### Work instructions:
Please render the lines of the following entries as a numbered list, leaving out any blank lines.

[Entries for locating words and elements]
────────
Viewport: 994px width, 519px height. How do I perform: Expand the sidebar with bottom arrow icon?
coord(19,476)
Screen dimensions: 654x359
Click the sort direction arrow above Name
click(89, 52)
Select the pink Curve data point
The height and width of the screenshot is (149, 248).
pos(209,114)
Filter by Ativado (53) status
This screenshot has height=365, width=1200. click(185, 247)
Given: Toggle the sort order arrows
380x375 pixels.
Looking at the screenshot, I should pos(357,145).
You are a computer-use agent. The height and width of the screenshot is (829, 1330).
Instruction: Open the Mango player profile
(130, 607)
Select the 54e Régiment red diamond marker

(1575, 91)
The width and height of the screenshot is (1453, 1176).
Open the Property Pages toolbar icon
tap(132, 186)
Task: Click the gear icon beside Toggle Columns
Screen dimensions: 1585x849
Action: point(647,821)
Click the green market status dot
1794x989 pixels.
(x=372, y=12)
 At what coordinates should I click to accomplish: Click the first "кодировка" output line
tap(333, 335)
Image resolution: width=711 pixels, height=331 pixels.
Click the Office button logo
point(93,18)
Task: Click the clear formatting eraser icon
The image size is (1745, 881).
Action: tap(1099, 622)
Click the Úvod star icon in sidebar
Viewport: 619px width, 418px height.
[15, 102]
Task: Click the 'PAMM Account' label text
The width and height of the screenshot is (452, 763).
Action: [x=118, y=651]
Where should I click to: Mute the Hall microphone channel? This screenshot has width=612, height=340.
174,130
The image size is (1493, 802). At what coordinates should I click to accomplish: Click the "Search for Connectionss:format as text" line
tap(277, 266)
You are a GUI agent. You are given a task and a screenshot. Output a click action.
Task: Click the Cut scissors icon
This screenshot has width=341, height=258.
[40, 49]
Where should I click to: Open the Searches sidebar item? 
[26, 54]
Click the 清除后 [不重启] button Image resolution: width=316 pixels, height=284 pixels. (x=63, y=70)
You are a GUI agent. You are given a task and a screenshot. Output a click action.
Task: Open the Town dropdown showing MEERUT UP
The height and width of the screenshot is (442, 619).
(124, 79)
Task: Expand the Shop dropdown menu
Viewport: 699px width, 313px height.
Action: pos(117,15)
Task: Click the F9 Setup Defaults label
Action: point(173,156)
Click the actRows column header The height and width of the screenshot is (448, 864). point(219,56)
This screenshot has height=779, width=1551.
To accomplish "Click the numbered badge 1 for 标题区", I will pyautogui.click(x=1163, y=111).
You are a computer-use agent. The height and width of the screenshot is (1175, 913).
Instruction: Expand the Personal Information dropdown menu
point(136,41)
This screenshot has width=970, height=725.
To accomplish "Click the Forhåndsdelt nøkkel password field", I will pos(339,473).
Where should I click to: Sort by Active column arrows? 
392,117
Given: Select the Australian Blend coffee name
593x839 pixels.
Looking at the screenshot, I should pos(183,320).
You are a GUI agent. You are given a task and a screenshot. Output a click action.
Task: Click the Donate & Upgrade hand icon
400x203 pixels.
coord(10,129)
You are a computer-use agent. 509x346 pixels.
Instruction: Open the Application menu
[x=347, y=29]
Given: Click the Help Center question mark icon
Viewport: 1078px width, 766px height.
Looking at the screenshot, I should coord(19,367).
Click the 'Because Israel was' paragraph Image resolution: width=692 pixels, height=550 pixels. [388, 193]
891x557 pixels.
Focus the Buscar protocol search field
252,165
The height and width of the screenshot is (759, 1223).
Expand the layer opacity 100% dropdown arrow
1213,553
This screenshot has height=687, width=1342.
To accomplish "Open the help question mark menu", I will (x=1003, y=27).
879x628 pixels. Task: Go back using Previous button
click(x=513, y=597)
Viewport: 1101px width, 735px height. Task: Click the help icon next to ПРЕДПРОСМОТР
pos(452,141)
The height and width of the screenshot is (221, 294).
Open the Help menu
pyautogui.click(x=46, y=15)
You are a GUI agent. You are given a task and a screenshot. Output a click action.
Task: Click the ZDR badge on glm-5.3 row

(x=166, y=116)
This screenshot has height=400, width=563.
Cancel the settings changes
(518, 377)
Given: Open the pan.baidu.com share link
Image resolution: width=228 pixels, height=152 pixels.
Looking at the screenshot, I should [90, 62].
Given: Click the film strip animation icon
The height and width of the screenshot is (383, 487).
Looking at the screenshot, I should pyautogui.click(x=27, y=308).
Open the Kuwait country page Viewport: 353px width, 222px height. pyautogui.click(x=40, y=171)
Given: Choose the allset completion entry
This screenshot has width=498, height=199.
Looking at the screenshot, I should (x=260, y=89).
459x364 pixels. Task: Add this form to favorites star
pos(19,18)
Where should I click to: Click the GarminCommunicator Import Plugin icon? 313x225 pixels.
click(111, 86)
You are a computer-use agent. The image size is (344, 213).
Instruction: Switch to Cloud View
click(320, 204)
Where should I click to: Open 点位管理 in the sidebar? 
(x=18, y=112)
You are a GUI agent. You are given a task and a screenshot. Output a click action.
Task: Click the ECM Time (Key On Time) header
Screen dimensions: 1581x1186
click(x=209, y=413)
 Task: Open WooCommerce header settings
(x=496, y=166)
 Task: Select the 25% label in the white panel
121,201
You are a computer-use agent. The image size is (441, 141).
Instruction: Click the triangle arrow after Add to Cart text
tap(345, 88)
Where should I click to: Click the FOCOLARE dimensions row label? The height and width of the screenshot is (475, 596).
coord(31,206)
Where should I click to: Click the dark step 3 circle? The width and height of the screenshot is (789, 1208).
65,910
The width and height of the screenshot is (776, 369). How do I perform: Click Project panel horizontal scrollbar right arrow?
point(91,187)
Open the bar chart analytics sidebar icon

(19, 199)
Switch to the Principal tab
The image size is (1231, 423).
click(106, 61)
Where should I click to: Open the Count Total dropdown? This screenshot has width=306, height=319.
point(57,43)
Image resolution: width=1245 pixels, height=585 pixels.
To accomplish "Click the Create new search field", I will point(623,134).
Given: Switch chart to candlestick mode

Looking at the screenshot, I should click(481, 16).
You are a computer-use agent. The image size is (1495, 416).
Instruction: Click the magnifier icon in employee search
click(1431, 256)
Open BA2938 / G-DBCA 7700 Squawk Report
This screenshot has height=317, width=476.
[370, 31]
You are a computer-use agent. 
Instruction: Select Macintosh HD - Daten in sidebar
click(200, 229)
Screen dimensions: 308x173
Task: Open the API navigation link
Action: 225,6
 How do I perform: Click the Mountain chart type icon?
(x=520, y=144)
────────
### Answer below:
1. Viewport: 994px width, 519px height. How do I perform: Expand the sidebar with bottom arrow icon?
2. coord(19,476)
3. Screen dimensions: 654x359
4. Click the sort direction arrow above Name
5. click(89, 52)
6. Select the pink Curve data point
7. The height and width of the screenshot is (149, 248).
8. pos(209,114)
9. Filter by Ativado (53) status
10. This screenshot has height=365, width=1200. click(185, 247)
11. Given: Toggle the sort order arrows
12. 380x375 pixels.
13. Looking at the screenshot, I should pos(357,145).
14. You are a computer-use agent. The height and width of the screenshot is (829, 1330).
15. Instruction: Open the Mango player profile
16. (130, 607)
17. Select the 54e Régiment red diamond marker
18. (1575, 91)
19. The width and height of the screenshot is (1453, 1176).
20. Open the Property Pages toolbar icon
21. tap(132, 186)
22. Task: Click the gear icon beside Toggle Columns
23. Screen dimensions: 1585x849
24. Action: point(647,821)
25. Click the green market status dot
26. 1794x989 pixels.
27. (x=372, y=12)
28.  At what coordinates should I click to accomplish: Click the first "кодировка" output line
29. tap(333, 335)
30. Image resolution: width=711 pixels, height=331 pixels.
31. Click the Office button logo
32. point(93,18)
33. Task: Click the clear formatting eraser icon
34. The image size is (1745, 881).
35. Action: tap(1099, 622)
36. Click the Úvod star icon in sidebar
37. Viewport: 619px width, 418px height.
38. [15, 102]
39. Task: Click the 'PAMM Account' label text
40. The width and height of the screenshot is (452, 763).
41. Action: [x=118, y=651]
42. Where should I click to: Mute the Hall microphone channel? This screenshot has width=612, height=340.
43. 174,130
44. The image size is (1493, 802). At what coordinates should I click to accomplish: Click the "Search for Connectionss:format as text" line
45. tap(277, 266)
46. You are a GUI agent. You are given a task and a screenshot. Output a click action.
47. Task: Click the Cut scissors icon
48. This screenshot has width=341, height=258.
49. [40, 49]
50. Where should I click to: Open the Searches sidebar item? 
51. [26, 54]
52. Click the 清除后 [不重启] button Image resolution: width=316 pixels, height=284 pixels. (x=63, y=70)
53. You are a GUI agent. You are given a task and a screenshot. Output a click action.
54. Task: Open the Town dropdown showing MEERUT UP
55. The height and width of the screenshot is (442, 619).
56. (124, 79)
57. Task: Expand the Shop dropdown menu
58. Viewport: 699px width, 313px height.
59. Action: pos(117,15)
60. Task: Click the F9 Setup Defaults label
61. Action: point(173,156)
62. Click the actRows column header The height and width of the screenshot is (448, 864). point(219,56)
63. This screenshot has height=779, width=1551.
64. To accomplish "Click the numbered badge 1 for 标题区", I will pyautogui.click(x=1163, y=111).
65. You are a computer-use agent. The height and width of the screenshot is (1175, 913).
66. Instruction: Expand the Personal Information dropdown menu
67. point(136,41)
68. This screenshot has width=970, height=725.
69. To accomplish "Click the Forhåndsdelt nøkkel password field", I will pos(339,473).
70. Where should I click to: Sort by Active column arrows? 
71. 392,117
72. Given: Select the Australian Blend coffee name
73. 593x839 pixels.
74. Looking at the screenshot, I should pos(183,320).
75. You are a GUI agent. You are given a task and a screenshot. Output a click action.
76. Task: Click the Donate & Upgrade hand icon
77. 400x203 pixels.
78. coord(10,129)
79. You are a computer-use agent. 509x346 pixels.
80. Instruction: Open the Application menu
81. [x=347, y=29]
82. Given: Click the Help Center question mark icon
83. Viewport: 1078px width, 766px height.
84. Looking at the screenshot, I should coord(19,367).
85. Click the 'Because Israel was' paragraph Image resolution: width=692 pixels, height=550 pixels. [388, 193]
86. 891x557 pixels.
87. Focus the Buscar protocol search field
88. 252,165
89. The height and width of the screenshot is (759, 1223).
90. Expand the layer opacity 100% dropdown arrow
91. 1213,553
92. This screenshot has height=687, width=1342.
93. To accomplish "Open the help question mark menu", I will (x=1003, y=27).
94. 879x628 pixels. Task: Go back using Previous button
95. click(x=513, y=597)
96. Viewport: 1101px width, 735px height. Task: Click the help icon next to ПРЕДПРОСМОТР
97. pos(452,141)
98. The height and width of the screenshot is (221, 294).
99. Open the Help menu
100. pyautogui.click(x=46, y=15)
101. You are a GUI agent. You are given a task and a screenshot. Output a click action.
102. Task: Click the ZDR badge on glm-5.3 row
103. (x=166, y=116)
104. This screenshot has height=400, width=563.
105. Cancel the settings changes
106. (518, 377)
107. Given: Open the pan.baidu.com share link
108. Image resolution: width=228 pixels, height=152 pixels.
109. Looking at the screenshot, I should [90, 62].
110. Given: Click the film strip animation icon
111. The height and width of the screenshot is (383, 487).
112. Looking at the screenshot, I should pyautogui.click(x=27, y=308).
113. Open the Kuwait country page Viewport: 353px width, 222px height. pyautogui.click(x=40, y=171)
114. Given: Choose the allset completion entry
115. This screenshot has width=498, height=199.
116. Looking at the screenshot, I should (x=260, y=89).
117. 459x364 pixels. Task: Add this form to favorites star
118. pos(19,18)
119. Where should I click to: Click the GarminCommunicator Import Plugin icon? 313x225 pixels.
120. click(111, 86)
121. You are a computer-use agent. The image size is (344, 213).
122. Instruction: Switch to Cloud View
123. click(320, 204)
124. Where should I click to: Open 点位管理 in the sidebar? 
125. (x=18, y=112)
126. You are a GUI agent. You are given a task and a screenshot. Output a click action.
127. Task: Click the ECM Time (Key On Time) header
128. Screen dimensions: 1581x1186
129. click(x=209, y=413)
130.  Task: Open WooCommerce header settings
131. (x=496, y=166)
132.  Task: Select the 25% label in the white panel
133. 121,201
134. You are a computer-use agent. The image size is (441, 141).
135. Instruction: Click the triangle arrow after Add to Cart text
136. tap(345, 88)
137. Where should I click to: Click the FOCOLARE dimensions row label? The height and width of the screenshot is (475, 596).
138. coord(31,206)
139. Where should I click to: Click the dark step 3 circle? The width and height of the screenshot is (789, 1208).
140. 65,910
141. The width and height of the screenshot is (776, 369). How do I perform: Click Project panel horizontal scrollbar right arrow?
142. point(91,187)
143. Open the bar chart analytics sidebar icon
144. (19, 199)
145. Switch to the Principal tab
146. The image size is (1231, 423).
147. click(106, 61)
148. Where should I click to: Open the Count Total dropdown? This screenshot has width=306, height=319.
149. point(57,43)
150. Image resolution: width=1245 pixels, height=585 pixels.
151. To accomplish "Click the Create new search field", I will point(623,134).
152. Given: Switch chart to candlestick mode
153. Looking at the screenshot, I should click(481, 16).
154. You are a computer-use agent. The image size is (1495, 416).
155. Instruction: Click the magnifier icon in employee search
156. click(1431, 256)
157. Open BA2938 / G-DBCA 7700 Squawk Report
158. This screenshot has height=317, width=476.
159. [370, 31]
160. You are a computer-use agent. 
161. Instruction: Select Macintosh HD - Daten in sidebar
162. click(200, 229)
163. Screen dimensions: 308x173
164. Task: Open the API navigation link
165. Action: 225,6
166.  How do I perform: Click the Mountain chart type icon?
167. (x=520, y=144)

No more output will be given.